Document passage:
+++
All your recent '80s revivalism has been wholly about the currency of cool, kids.
Cool, that erected artifice of style behind which embarrassingly human, decidedly
non-masculine things like, y'know, emotions and individualism can
be safely sheltered, such unfitness never to be witnessed by the prying eyes
of rival upright mammals. By (naked) aping the Diazepam'd detachment of the vapid,
vacant Reaganist decade, the hipoisie humanoids have, in their too-easy irony,
bought the myth (like cha-ching literally); enthusiastically buying
into being the sort of satirical stereotypes skewered back-in-that-day by Bret
Easton Ellis. And the soundtrack to all this has been completely meaningless
music where, oh, say, a bunch of bands from the shoulder-pad era are drolly read
out in an emotionless monotone, whilst a drum-machine pounds with beats so non-Neptunian
that even y'mama can match them to their era. Swedish duo The Similou are happily
hi-topping their way into retro-electro's laced-up retread: plying gated reverb
on their keytars(!) until it rings out like a Pseudo Echo, painting in purely
plasticky shades of synthetic synth sound, and parading a band logo(!) that looks
the pink neon sign out front of some coke-ridden "Miami Vice" nightclub. Yet,
what separates them from the flock is the way they trade in unbridled passion,
these black sheep daring to wear their hearts on their rolled-up sleeves. Their
debut disc's lead single, "All This Love," screams with an enamored exuberance
probably unheard on a fashion-music dance floor since, like, Daft Punk's "One
More Time." Whilst so much of the lyricism is so much silliness there's
the repeated motif of "rainbow stylin'" which means little, and the opening verse, "A
city rooftop/ Summer night/ In your tank-top/ Rainbow stylin'," hardly bespeaks
a song wading into the deep end of retro-electro's shallow, shallow pool hearing
whichever one of these two Similou dudes it is wail the song's chorus (which
features "all this love!" prominently and repeatedly) is enough to fill folk
with the rapture, such rapturousness infectious, the song likely to fill the
floor with love-in-ish lovin', even as the song speaks of its lyrical love leading
to heartbreak (like: "I never felt so blue"). There's nothing else here on their
debutante ball which, wonderfully, is an album clocking in at 8 tracks/32
minutes that's quite so stirringly sterling; although, in a beautiful
bookend, there's more super-passionate, vaguely unhinged wailing at the beginning
of the longplayer's last shot, "Boogie Down," where the hilarious refrain "Boogie
now!/ Boogie down!/ I say boogie 'til you bleeeeeeeeed/ In the disco light" is
treated like the ultimate call to arms, having the sand to stand and deliver
an anthem demanding cats forget fears of fucking-up their carefully-coiffed fringe,
and to get up and actually, like, dance, uninhibited, once more (from the top).
+++
Task A:
According to the review, how long is The Similou's debut album?
Task B:
For each statement, say whether it agrees with the review and quote the words that decide it: (i) The Similou are a Swedish duo. (ii) The last track on the album is "All This Love." (iii) The band plies gated reverb on guitars.
Please answer using only the review.

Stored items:
+++
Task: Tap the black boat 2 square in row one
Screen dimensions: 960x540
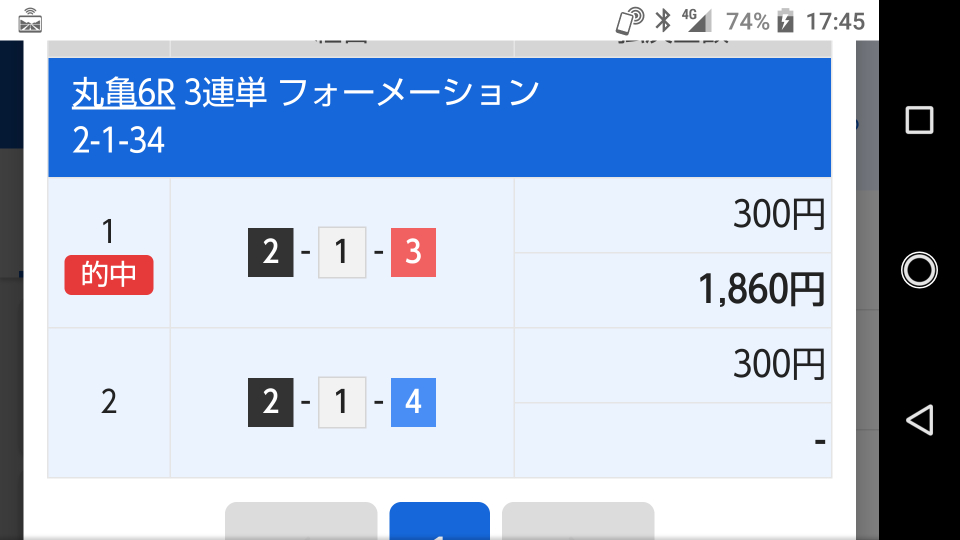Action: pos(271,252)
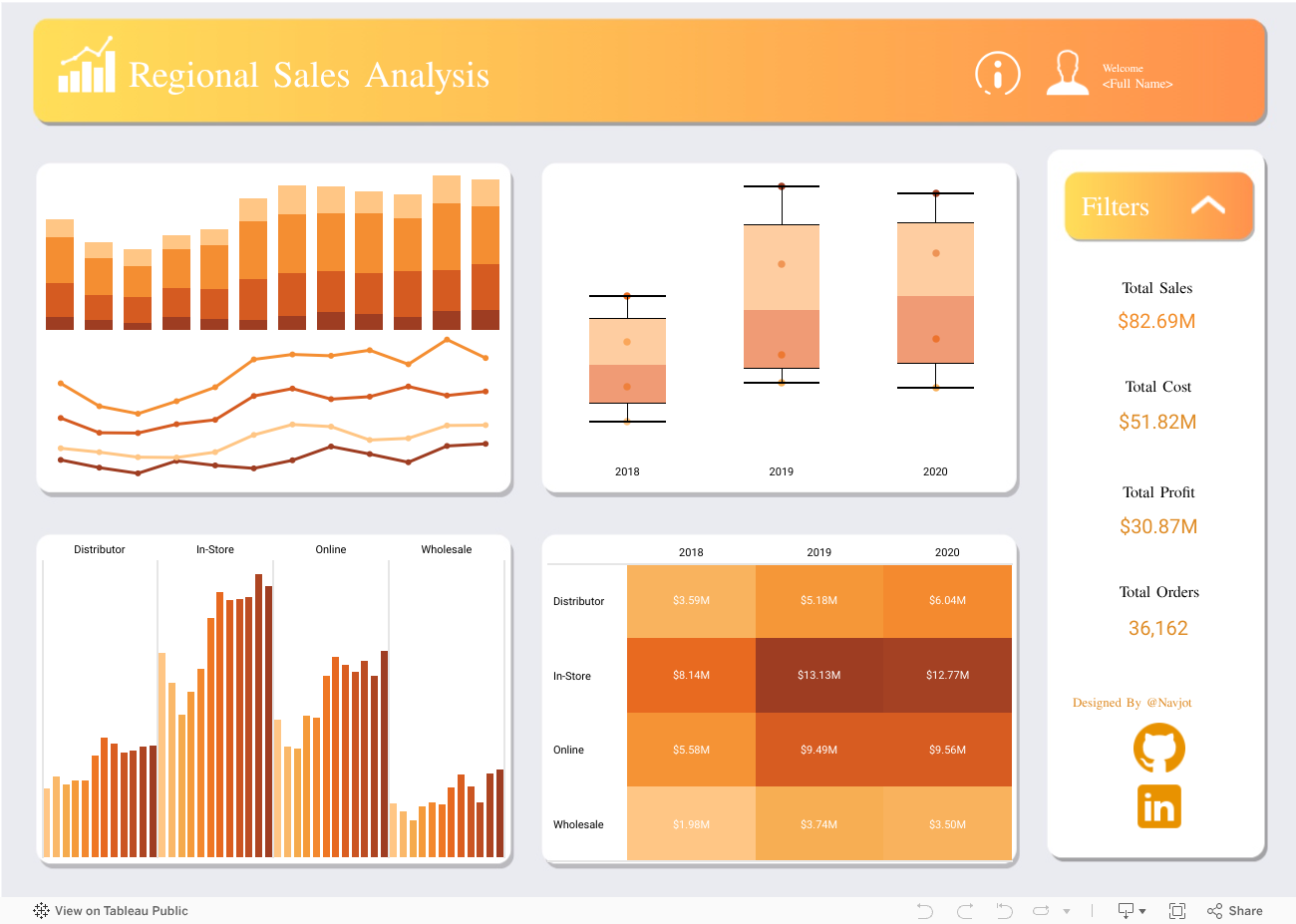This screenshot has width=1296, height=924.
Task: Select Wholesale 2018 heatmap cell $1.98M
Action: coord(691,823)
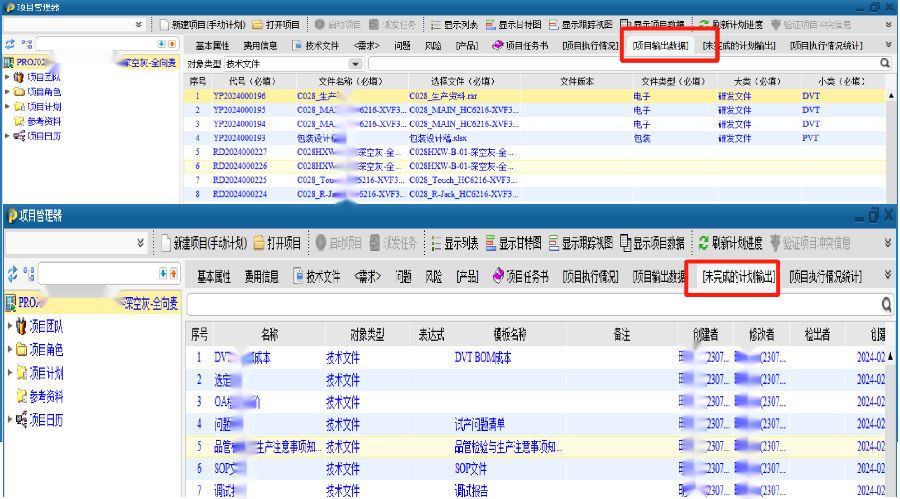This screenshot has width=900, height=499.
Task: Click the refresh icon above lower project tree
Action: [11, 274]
+++
Task result A:
8 tracks, 32 minutes.

Task result B:
(i) Yes: "Swedish duo The Similou"
(ii) No: "the longplayer's last shot, "Boogie Down,""
(iii) No: "plying gated reverb on their keytars(!)"